I LOVED the southwest.
It was both the beginning of our amazing roadtrip adventure and a quintessential part of it. Images of deserts, canyons, and red rocks were the foundation for our initial roadtrip daydreams, and we didn’t let go of them. It was the landscape that was most foreign to me and one of the most uniquely beautiful and interesting because of it.
Following the fulfillment of all my cowboy aspirations in Monument Valley, we sliced up through the Four Corners (postcard coming soon!) and into colorful Colorado.
Hold on, I feel a tangent coming on. Why are the state line “Welcome to Colorful Colorado” signs completely brown? Is it supposed to imply that the state is so colorful that it speaks for itself? Because the Colorado state signs were by far the most boring of any we saw. Tsk tsk.
Luckily the place itself far surpasses the expectations set by the sad little signs. I hadn’t been to Colorado since I was a toddler (and I don’t remember that trip at all), but I instantly felt at home. I loved every state we visited for different reasons, but Colorado was the first one that made me think, “I could actually stay here.”
We didn’t get far that first evening, but stopped just inside the southwest corner in the little town of Cortez. This was our first introduction to the weather shift between the desert and the mountains, as it got down into the 20s that night (that’s rough in a house and even worse in a van). Luckily, this was the day that we gained an addition to our little vagabond family in the form of the warmest, softest blanket I have ever experienced. Go to your nearest Walmart right now and just look for a blanket with a pattern of pinecones. Unfortunately I can’t be any more specific than that except to ensure you that it’s heavenly.
Having made it through the night quite comfortably thanks to our fluffy bundle of joy, we started the next morning at my favorite coffee shop of the trip: the Silver Bean.

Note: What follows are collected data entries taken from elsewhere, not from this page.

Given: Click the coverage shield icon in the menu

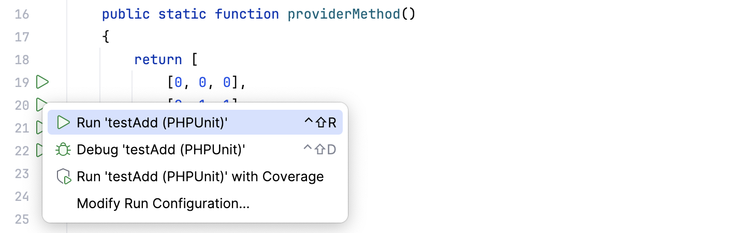Looking at the screenshot, I should 63,177.
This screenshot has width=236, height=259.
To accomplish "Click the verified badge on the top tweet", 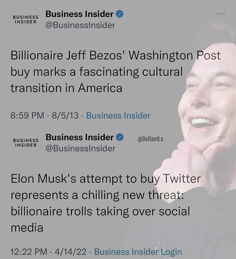I will (120, 14).
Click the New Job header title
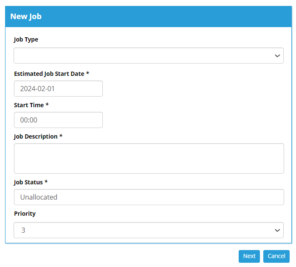The height and width of the screenshot is (267, 296). click(26, 17)
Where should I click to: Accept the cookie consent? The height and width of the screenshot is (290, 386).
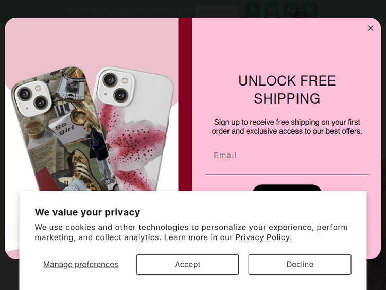pos(187,264)
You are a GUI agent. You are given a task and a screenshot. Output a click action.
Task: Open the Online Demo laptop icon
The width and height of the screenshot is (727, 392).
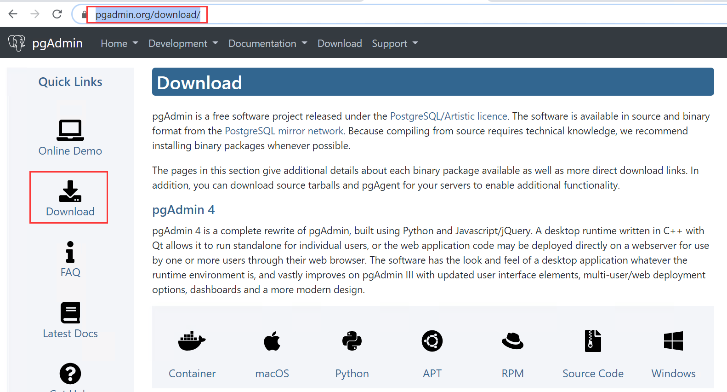coord(70,130)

There was a lot of personality and top notch java stuffed inside that battered old Airstream! The two baristas were hustling like crazy and churning out lattes as though they had way more than 20 square feet of space to work with.
With coffee and breakfast in hand, we hopped back into Kokapelli and set off for Mesa Verde, our destination for the morning.

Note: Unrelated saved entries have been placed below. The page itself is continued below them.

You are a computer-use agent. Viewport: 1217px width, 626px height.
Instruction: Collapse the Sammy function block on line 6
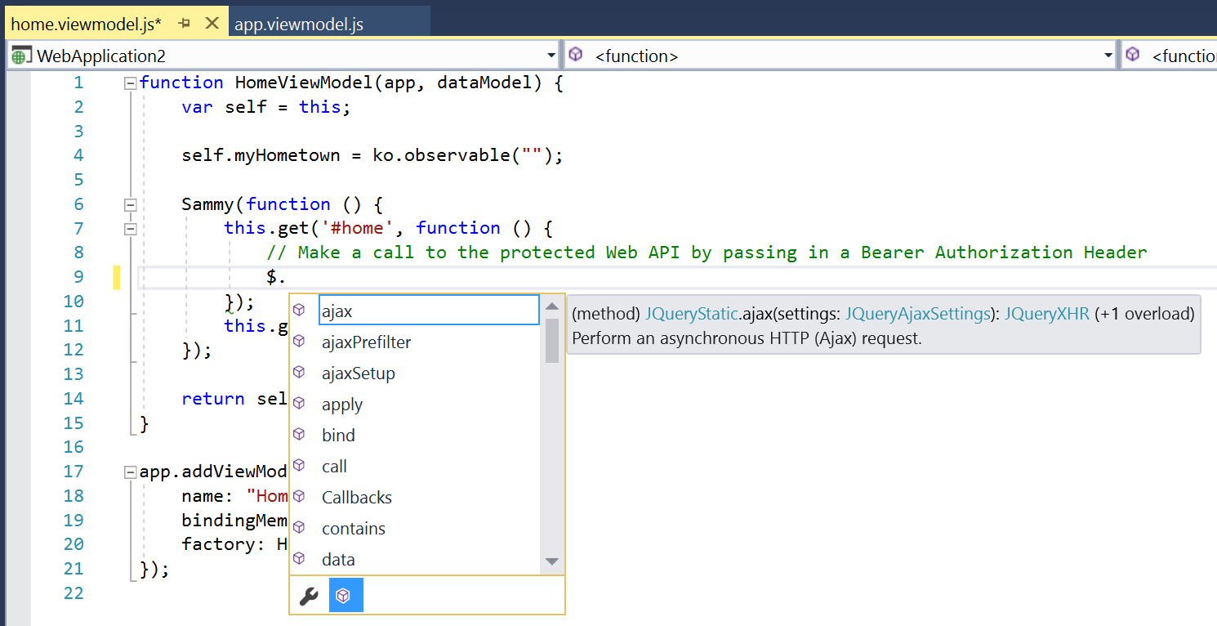click(x=129, y=204)
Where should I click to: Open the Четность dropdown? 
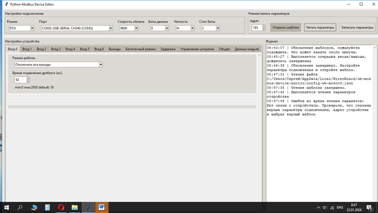192,28
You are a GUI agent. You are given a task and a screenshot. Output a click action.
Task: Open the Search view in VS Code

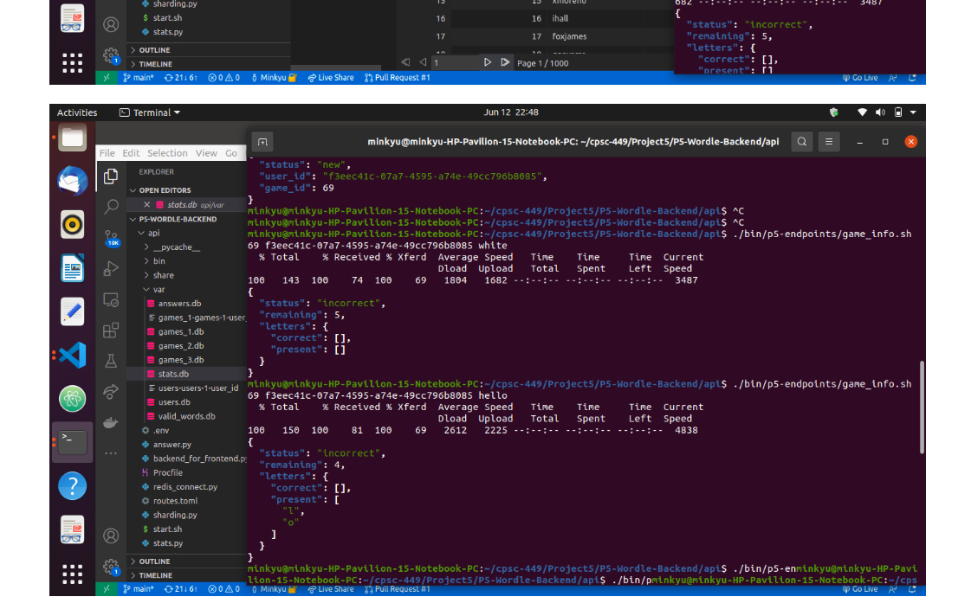(x=111, y=206)
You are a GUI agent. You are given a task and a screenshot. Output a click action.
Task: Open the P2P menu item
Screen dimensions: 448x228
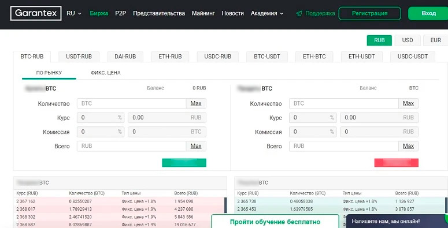click(x=121, y=13)
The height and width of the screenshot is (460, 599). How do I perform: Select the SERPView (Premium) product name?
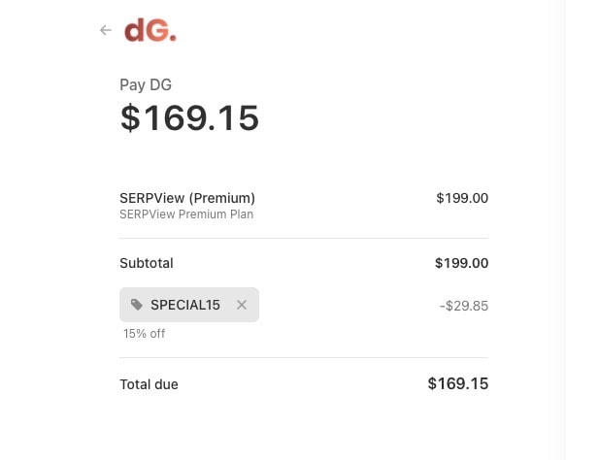[x=187, y=198]
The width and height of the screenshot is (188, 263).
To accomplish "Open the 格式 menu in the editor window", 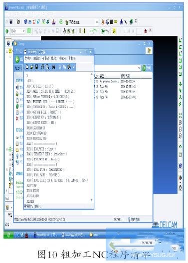I will point(63,58).
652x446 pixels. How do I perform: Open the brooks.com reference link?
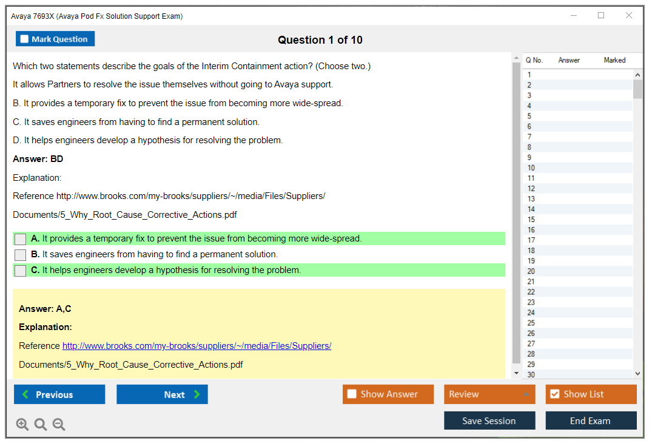coord(197,346)
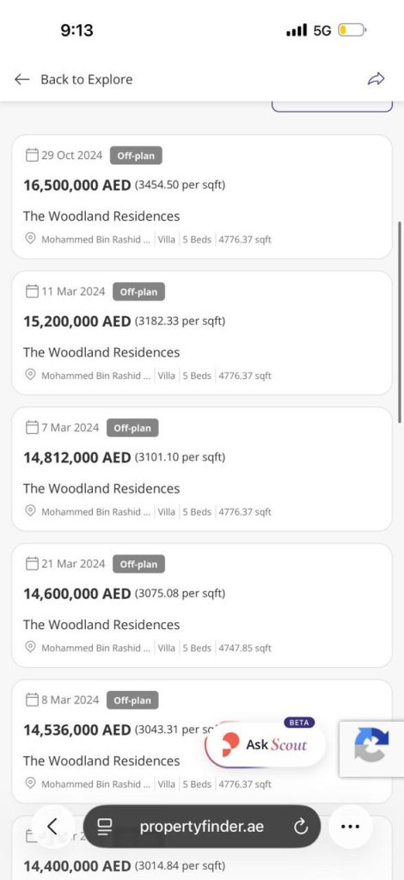
Task: Open the 14,600,000 AED transaction card
Action: tap(202, 605)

Mesa Verde National Park is just a short drive outside of Cortez in Montezuma County. The area was inhabited by the Ancient Pueblo (Anasazi) peoples from roughly 600-1300 AD. Unlike many of the more nomadic Native American cultures, they stayed in this area for centuries and built extensive cliff dwellings which have been incredibly well preserved.
The road to the park led us on a winding path up through the hills. You don’t get a sense of it from these photos, but there were a few switchbacks as we spiraled up and around that reminded me forcefully of that old Mickey Mouse cartoon where he hitches up his trailer and takes a disastrous mountain drive with Goofy and Donald (this one <— go watch it!). This was the first time I really related to that cartoon on our roadtrip, but it certainly wouldn’t be the last.

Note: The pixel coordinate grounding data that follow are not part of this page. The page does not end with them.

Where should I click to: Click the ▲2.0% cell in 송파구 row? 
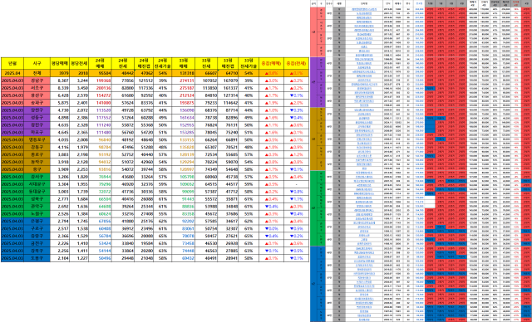point(296,103)
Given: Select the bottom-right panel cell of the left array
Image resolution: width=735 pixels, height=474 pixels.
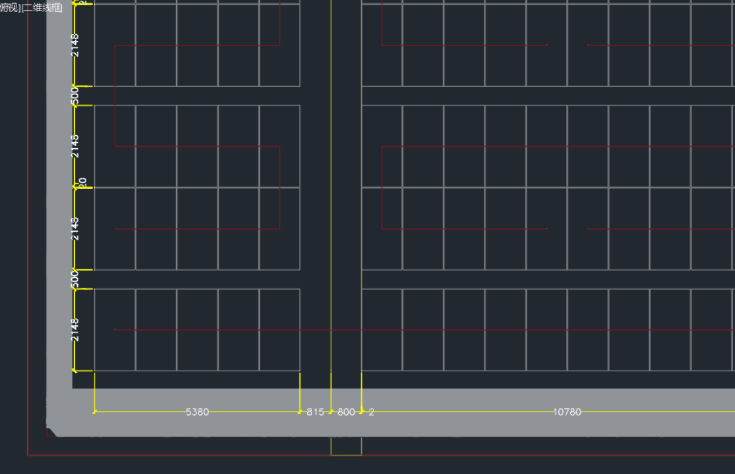Looking at the screenshot, I should pos(279,330).
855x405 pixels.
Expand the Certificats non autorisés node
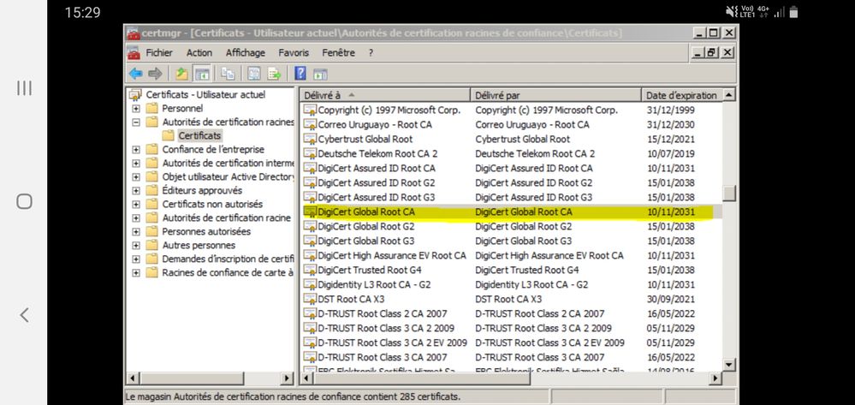point(136,205)
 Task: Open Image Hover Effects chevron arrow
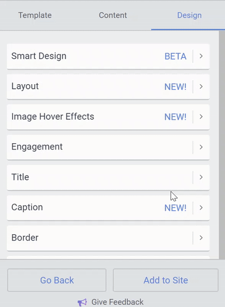tap(201, 117)
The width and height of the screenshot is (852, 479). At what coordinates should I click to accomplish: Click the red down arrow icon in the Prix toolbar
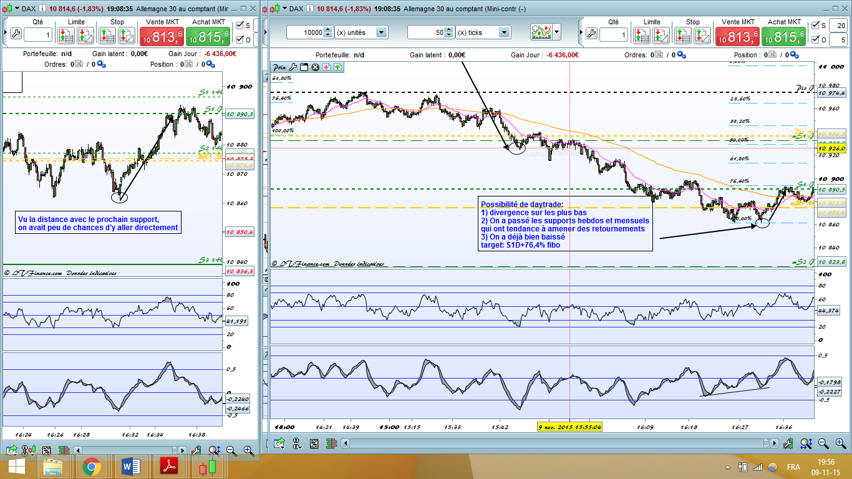[x=326, y=67]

See the Rockies way off on the horizon there? I loved having mountains like that back within view. And take a gander at that skyyyy…
We made it to the Chapin Mesa Archaeological Museum and met up with the first guided tour group of the day. Usually, Mesa Verde has a whole bunch of amazing sites to explore; however, our timing gave us limited options. There was a winter stormfront set to move through in the next few days so temperatures had plummeted, and there is currently extensive preservation work being carried out on Cliff Palace, the largest and most well-known cliff dwelling, so that’s temporarily closed to visitors.
On the bright side, we had fewer agonizing decisions to make about cutting things out to stick to a schedule, and were able to take advantage of everything Mesa Verde had to offer that day! We joined a walking tour of Spruce Tree House, the third largest village in the park. See it peeking out from under the cliff tabletop there?
Now, guys. Let’s talk about tour guides. You know I love ‘em. I most recently waxed poetic about Broderick in Antelope Canyon, as well as his dynamic predecessors, Billy and Ernest of Edinburgh. So let me now introduce you to the latest and greatest (well, it’s at least a tie) in our cast of tour guide characters: Terrapin.
You’ll direct your attention to his footing, if you please. He chose to give the tour introduction while basically hanging on to the steep rockface by his toes.
Terrapin was one of the most genuine souls I have ever encountered. Not only did he fill us in on the fascinating history of Spruce Tree House and the ancient tribes who lived there, but he also told us about his own lifelong aspiration to become a park ranger at Mesa Verde, the time he’d spent as a young boy with his father and brothers in the area, and his own children’s growing interest in the park. It was amazing to be shown around by someone who was so strongly and personally connected to the area; this relatively small, 80-square-mile park in Colorado was clearly his place more than anywhere else in the world. I loved that.
We made our way down the steep hillside path and right up to Spruce Tree House, which is actually comprised of about 130 rooms throughout the long village dwelling.
Terrapin described the discovery and subsequent archeological and anthropological study of the cliff dwellings, explaining that researchers have been able to discern details such as the number of families that lived in each dwelling and which rooms were used for cooking, sleeping, etc. Even hundreds of years later, the carbon from cooking fires is easily visible on the underside of the cliff.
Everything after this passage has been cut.